La mame protestó mucho y buscó enseguida la complicidad de su niña. Pero asombrada, horrorizada, descubrió que no contaba con ella. “Yo quiero estudiar”, susurró Dina primero con timidez y culpa, después, ya a solas con su mame, con una firmeza serena que Jane le conocía pero no esperaba en este caso. La señora consideró una traición imperdonable que su hija no la apoyara.
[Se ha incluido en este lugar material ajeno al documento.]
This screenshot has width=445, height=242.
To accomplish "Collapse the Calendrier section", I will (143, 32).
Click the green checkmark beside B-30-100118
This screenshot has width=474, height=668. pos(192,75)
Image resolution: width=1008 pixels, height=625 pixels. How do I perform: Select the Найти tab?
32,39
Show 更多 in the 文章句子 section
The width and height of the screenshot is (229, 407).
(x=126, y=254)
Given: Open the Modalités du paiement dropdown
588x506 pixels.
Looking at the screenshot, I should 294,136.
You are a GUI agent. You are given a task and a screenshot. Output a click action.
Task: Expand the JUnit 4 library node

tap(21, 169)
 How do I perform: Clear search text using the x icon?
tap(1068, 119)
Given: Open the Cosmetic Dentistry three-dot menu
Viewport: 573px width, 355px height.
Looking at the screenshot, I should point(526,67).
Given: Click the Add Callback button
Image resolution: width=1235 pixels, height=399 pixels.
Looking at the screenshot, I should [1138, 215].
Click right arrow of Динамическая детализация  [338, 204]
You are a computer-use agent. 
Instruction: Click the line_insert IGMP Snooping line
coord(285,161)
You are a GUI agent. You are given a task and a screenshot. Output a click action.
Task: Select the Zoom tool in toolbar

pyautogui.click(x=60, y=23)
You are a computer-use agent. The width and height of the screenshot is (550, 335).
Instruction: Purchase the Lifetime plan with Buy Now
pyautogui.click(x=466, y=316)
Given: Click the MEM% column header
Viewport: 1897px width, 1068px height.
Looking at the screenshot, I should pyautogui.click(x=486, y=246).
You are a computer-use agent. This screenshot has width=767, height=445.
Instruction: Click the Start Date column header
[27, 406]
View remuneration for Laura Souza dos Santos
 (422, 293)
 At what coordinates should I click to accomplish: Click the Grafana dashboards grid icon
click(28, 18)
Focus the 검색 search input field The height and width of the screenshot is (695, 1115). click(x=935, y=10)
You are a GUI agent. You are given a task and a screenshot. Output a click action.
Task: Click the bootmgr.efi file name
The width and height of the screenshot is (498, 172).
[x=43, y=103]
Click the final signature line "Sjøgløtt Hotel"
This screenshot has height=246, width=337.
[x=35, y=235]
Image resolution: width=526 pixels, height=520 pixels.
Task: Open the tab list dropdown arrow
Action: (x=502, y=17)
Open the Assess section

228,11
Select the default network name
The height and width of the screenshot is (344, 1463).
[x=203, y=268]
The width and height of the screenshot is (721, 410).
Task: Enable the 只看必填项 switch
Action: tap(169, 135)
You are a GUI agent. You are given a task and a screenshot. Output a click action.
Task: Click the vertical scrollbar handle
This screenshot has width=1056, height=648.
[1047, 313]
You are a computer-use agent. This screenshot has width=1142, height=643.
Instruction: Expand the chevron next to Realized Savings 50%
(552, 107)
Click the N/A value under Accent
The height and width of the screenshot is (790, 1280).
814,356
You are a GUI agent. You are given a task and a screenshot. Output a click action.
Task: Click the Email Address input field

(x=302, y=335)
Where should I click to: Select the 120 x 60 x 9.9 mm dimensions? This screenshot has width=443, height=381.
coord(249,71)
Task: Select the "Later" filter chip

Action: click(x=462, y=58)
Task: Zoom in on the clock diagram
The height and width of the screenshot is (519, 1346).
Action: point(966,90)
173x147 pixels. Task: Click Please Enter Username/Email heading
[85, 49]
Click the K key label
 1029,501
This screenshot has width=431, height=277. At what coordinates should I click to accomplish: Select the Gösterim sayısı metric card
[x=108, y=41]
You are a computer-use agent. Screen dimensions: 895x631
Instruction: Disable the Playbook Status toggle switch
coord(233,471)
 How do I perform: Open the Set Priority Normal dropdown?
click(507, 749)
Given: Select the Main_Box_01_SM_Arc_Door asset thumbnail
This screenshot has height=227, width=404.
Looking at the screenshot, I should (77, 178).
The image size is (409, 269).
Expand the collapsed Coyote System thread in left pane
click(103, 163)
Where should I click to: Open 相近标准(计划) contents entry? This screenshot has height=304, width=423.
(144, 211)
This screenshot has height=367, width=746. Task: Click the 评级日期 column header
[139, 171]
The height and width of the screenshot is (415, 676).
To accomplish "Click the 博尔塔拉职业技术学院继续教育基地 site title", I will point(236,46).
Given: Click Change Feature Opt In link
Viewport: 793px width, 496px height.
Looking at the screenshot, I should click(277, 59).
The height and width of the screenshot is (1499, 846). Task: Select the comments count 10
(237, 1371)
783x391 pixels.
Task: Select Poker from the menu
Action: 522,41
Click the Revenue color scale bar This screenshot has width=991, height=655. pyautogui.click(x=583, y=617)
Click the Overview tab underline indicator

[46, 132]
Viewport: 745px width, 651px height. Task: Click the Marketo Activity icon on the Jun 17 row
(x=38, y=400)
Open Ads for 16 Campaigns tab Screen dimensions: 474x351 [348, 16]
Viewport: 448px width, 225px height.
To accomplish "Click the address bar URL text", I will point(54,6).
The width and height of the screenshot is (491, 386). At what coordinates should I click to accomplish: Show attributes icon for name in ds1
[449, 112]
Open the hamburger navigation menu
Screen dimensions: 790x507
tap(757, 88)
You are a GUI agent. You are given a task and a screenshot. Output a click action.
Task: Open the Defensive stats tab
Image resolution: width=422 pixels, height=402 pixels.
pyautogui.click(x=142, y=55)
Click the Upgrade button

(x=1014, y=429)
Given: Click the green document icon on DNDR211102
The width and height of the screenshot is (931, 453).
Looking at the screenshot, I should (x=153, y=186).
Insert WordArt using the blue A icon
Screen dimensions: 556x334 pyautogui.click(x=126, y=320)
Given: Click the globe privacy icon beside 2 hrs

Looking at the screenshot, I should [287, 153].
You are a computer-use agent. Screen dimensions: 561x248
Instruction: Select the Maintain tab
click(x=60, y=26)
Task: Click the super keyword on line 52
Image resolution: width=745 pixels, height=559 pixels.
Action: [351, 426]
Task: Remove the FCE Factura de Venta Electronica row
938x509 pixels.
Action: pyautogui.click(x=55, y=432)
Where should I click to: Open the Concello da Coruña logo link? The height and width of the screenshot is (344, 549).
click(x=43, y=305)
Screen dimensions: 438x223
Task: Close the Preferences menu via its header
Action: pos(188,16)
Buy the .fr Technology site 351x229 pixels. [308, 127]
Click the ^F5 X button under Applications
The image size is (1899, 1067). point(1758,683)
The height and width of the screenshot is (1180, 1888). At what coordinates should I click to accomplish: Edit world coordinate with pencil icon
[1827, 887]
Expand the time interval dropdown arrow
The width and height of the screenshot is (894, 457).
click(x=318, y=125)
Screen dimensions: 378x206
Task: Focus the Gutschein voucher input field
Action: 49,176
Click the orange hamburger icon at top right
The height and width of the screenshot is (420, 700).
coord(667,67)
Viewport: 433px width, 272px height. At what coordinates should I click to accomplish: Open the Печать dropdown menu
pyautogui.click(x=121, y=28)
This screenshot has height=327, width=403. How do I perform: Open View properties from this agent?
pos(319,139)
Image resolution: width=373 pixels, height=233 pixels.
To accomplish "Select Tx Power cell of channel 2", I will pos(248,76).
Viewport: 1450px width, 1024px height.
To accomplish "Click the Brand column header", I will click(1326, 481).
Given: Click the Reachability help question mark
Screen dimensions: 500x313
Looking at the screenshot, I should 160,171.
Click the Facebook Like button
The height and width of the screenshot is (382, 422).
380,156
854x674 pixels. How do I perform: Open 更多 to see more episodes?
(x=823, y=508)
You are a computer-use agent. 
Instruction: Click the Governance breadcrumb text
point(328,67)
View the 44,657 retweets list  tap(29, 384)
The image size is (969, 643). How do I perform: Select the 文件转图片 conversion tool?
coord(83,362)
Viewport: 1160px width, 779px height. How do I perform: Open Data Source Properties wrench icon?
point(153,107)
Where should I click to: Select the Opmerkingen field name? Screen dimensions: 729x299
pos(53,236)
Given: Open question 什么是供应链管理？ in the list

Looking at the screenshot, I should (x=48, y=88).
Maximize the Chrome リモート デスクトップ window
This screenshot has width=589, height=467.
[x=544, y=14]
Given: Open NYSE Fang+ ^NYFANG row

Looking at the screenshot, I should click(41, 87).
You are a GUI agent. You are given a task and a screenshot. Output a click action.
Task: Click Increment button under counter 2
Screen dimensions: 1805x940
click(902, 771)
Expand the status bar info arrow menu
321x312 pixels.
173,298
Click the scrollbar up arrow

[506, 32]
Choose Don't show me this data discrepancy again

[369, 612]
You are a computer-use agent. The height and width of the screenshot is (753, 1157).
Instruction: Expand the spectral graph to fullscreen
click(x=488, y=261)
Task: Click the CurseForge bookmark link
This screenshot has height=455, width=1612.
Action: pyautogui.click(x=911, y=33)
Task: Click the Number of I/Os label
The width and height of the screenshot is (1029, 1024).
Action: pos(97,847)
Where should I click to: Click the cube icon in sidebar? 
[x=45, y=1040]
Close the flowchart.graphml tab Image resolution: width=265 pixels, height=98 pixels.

Y cedió, por supuesto, pero con furia, con resentimiento, murmurando por lo bajo contra ese esposo absurdo al que debía obediencia y contra esa hija ingrata que la dejaba sola y marchaba a la catástrofe.
–¿Así que tu padre y vos quieren tu ruina? –le gritó a Dina el día de la última pelea– ¡Pues la vas a tener! ¿No te casás ahora, joven y fresca? ¡No te vas a casar más!
–Mame, ¿cómo puede estar segura de eso? ¿Acaso la única edad para casarse es la que tenía usted?
Como si no la escuchara, Jane la miró de arriba abajo y de pronto dijo:
–¡Ay, Dios no quiera que te pierdas! ¡Dios no lo quiera! –aparentemente era una súplica, pero el tono era más bien de amenaza, de profecía.
“Quiere que me vaya mal”, pensó con amargura. Sin embargo, prefirió ignorarlo y tratar de calmarla. Odiaba las peleas y los gritos.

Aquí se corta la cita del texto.